言ってみれば、これらは全部含まれているのだが、その向こうにある大きな目標は「健康」なのだ。
30代で「2年間、海外に出よう!」と決心した時には、それなりのプロセスを踏んでその決意に達していたし、いろいろな面で準備を整えてから旅立ったので、「遅い」とは思わなかった。
しかし、世にある留学体験記や海外キャリア体験記などは、みんな20代の人の話ばっかり。たまに海外で働く30代女性の記事があっても、もう20代の時に日本を出ていたとか、大学を出てすぐ海を渡ったとか、そんなのばっか。そういう人ばかりじゃないと思うんだけどなあ‥‥
そんなことだけで短絡的に、じゃあ私は遅いのかと思ったわけではないけれど、その先の人生設計を考えたら、やっぱり早いうちにチャンスをつかんでおいた方がいいのかなぁ…なんて考えにおちいりそうになってしまっていた。
そこで、私がよく自分を励ますために言っていた言葉が「人より10年遅かったら、10年長生きしよう!」
スタートが遅くても、その分、終わりを先延ばしにすればいいのである。しかし、ただ単に長生きすればいいってもんじゃない。やはり健康で、元気で、若い頃と同じように活動できてこそ、である。
最近、何かで聞いたのだが、現在のライフスタイルは、20年後の自分に反映されてくるのだそうだ。
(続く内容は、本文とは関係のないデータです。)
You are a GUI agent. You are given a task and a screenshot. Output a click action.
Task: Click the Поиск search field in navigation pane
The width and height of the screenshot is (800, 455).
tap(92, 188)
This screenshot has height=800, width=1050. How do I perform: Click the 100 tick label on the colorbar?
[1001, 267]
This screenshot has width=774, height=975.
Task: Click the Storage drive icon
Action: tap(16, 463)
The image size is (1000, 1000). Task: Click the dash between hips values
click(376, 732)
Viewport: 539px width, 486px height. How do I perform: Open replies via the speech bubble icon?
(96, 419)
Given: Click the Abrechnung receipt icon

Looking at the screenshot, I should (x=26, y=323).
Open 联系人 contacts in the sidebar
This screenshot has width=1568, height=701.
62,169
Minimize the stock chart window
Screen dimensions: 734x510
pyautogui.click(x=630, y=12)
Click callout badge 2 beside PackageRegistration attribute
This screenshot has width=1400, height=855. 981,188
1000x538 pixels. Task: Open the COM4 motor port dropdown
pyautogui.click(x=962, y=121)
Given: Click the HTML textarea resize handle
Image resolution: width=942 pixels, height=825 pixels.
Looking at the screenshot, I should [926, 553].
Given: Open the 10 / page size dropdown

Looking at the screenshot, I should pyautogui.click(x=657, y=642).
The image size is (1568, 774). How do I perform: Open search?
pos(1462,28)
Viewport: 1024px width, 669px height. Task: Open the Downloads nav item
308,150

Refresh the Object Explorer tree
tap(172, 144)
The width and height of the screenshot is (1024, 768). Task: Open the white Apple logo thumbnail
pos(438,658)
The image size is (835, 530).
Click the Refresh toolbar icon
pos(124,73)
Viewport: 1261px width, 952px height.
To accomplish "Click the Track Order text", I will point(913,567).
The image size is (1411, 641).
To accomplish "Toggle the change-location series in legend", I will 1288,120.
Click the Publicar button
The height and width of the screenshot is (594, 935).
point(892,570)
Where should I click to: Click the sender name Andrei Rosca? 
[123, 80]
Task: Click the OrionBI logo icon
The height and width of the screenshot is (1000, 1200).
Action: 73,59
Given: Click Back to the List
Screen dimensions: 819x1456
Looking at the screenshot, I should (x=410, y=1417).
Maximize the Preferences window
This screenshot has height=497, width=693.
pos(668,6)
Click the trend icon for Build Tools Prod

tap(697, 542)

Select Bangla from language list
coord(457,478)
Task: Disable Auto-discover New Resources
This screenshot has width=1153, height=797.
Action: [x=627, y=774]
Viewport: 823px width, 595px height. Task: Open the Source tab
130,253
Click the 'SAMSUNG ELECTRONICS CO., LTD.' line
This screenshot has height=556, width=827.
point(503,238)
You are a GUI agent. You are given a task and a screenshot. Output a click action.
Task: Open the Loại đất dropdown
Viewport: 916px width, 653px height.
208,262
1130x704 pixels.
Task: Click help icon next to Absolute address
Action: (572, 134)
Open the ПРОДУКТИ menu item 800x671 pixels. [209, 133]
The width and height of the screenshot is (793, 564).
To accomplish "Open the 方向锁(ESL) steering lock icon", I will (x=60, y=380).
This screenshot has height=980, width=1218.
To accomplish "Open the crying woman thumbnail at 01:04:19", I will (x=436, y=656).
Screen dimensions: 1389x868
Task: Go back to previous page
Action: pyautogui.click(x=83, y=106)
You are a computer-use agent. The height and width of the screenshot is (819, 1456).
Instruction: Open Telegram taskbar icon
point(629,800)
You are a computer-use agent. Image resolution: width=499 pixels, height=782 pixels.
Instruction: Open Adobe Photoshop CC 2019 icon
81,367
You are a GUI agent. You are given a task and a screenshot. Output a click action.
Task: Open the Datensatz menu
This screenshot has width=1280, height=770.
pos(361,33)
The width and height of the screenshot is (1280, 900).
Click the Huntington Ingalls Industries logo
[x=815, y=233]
現在の食生活は、確実に20年後の自分の体をつくっているし、お肌や髪の手入れも、20年後に結果が「違い」となって出てくるのだそう…。
そういえば、日焼け後のシミも、何年かたってから出てくるものだ。20代後半の頃、突然、頬に薄いシミのようなものができ、その年も前年もまったく日焼けをしなかったので、驚いたのだが、5〜6年前の日焼けが原因となることもあると聞いて納得。その頃、沖縄に行っていたのだ。一応、日焼け止めクリームやカーマイン・ローションはつけていたけど、今ほど「美白、美白」と騒がれている時代じゃなかったし、SPFなんてのもまだなかったと思うので、適切なお手入れだったかどうか‥‥。
それを考えると、20年後、あな恐ろしや‥‥である。
だから、今から、食べる物にも食べ方にも、なるべく気をつけてようと思っているのだ。スタートが人より10年遅くて、なおかつ寿命も短かったら、たまらない。
誤解しないでいただきたいのは、私だけ長生きすりゃあ他人はどうでもいいとか、そういうことを言っているのではありません。これはあくまでも自分を励ますための言葉なのです。
幸い“童顔”にも恵まれ、母親ゆずりの健康体にも恵まれたが、何もしなくてもこの貯金で元気にやっていけるのは、30代までだろうと思っている。そこから先は、やはり自分が気をつけないと…。
食べ物は体づくりに直結する。
中国で「医食同源」とか「台所を薬局に」と言われているのは、このためである。
50代や60代、さらにその上の年代での、自分の“こうありたい姿”を想像し、そのためのスタート地点が“今”であることを思うと、食べ物や料理、おろそかにできないのですよ。